Senior Policy Fellow
Geoffrey Baum
Geoffrey Baum’s career spans education, journalism, medical research, and public service. He most recently served as Executive Director for Michelson Philanthropies, where he led organizational restructuring and secured $500 million in state funding to establish the California Institute for Immunology and Immunotherapy. A former C-SPAN executive producer, he is a past president and member of the California Community Colleges Board of Governors and former director of media relations for the Milken Institute. Baum currently serves on the boards of the Pasadena City College Foundation and GEO Foundation, a nonprofit organization operating public schools in Indiana and Louisiana.

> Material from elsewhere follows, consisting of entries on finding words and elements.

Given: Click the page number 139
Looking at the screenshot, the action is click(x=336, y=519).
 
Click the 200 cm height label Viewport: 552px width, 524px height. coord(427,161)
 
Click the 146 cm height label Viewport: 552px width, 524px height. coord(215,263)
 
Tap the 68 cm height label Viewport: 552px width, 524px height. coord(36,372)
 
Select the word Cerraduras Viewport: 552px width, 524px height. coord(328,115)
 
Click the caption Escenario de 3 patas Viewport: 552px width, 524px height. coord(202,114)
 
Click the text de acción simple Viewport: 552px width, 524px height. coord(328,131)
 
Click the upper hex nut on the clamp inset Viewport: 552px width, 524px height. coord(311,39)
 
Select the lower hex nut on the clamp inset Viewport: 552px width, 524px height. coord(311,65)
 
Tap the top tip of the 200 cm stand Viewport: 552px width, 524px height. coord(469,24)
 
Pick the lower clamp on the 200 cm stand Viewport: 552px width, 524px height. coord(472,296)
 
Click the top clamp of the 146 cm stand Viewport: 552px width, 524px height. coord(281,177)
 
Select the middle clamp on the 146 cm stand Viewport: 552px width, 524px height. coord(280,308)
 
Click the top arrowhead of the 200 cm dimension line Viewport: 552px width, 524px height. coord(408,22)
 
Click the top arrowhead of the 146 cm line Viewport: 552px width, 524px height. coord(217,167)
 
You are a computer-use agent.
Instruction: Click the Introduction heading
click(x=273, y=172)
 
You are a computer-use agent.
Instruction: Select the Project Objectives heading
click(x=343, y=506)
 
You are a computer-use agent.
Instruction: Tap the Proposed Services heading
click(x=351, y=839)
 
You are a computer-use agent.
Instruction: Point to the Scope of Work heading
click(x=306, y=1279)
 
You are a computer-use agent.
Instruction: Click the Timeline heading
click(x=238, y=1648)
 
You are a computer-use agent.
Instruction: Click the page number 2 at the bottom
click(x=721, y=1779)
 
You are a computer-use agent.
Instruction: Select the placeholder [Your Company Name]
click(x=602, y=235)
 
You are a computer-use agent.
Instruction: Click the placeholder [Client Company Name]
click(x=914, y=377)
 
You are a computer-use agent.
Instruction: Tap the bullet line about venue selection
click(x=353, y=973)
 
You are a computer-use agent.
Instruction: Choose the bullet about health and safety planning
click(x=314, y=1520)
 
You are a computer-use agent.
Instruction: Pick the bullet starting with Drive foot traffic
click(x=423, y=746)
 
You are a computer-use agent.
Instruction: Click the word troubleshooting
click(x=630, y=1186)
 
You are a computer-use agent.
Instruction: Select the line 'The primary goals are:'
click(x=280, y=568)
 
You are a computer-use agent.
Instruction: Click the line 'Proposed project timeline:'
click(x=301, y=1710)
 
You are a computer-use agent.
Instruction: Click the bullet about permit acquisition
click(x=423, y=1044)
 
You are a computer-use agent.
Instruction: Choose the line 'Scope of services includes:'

Global Communication Policy Fellow
Nick Cull
Nick Cull is a professor of Public Diplomacy at USC’s Annenberg School for Communication. Originally from the UK he is a well-known writer and historian on issues of communication, public engagement and international relations.
Technology Fellow
Max Hao Lu
Max is the Special Project Lead for Bloomberg’s New Economy Forum, a platform that aims to build a more responsible future by enabling global leaders from East and West to forge common ground. Max previously served as Founding Director of the Innovation Lab and as Director of Academic Partnerships and Research at the Los Angeles Times. He also co-founded MannLab with Prof. Steve Mann, who is commonly known as the “Father of Wearable Computing.”